[Dataset records]
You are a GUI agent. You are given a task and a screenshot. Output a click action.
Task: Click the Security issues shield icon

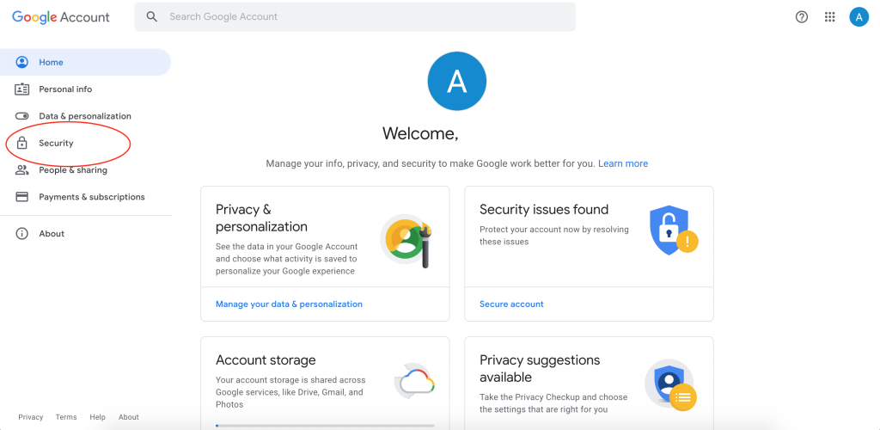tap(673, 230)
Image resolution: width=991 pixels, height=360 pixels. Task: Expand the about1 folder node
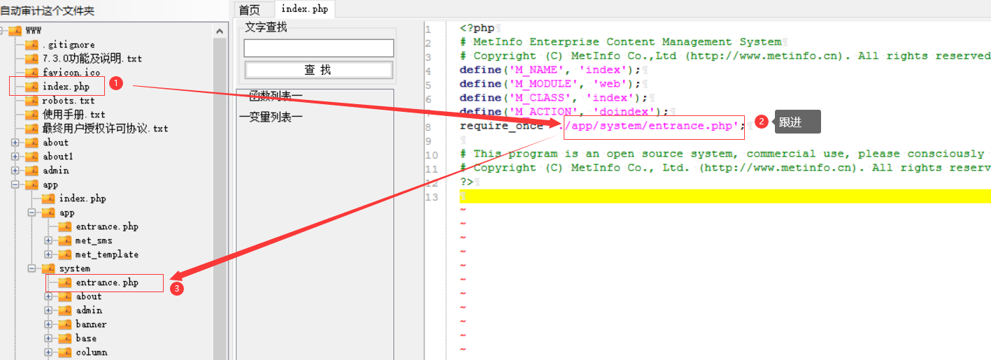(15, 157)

What needs to be done >> Transcribe every entry word for word, excluding images.

Exercise result >>
You are a GUI agent. You are given a task and a screenshot. Output a click action.
Task: Click the Security issues shield icon

tap(673, 230)
Image resolution: width=991 pixels, height=360 pixels. Task: Expand the about1 folder node
(15, 157)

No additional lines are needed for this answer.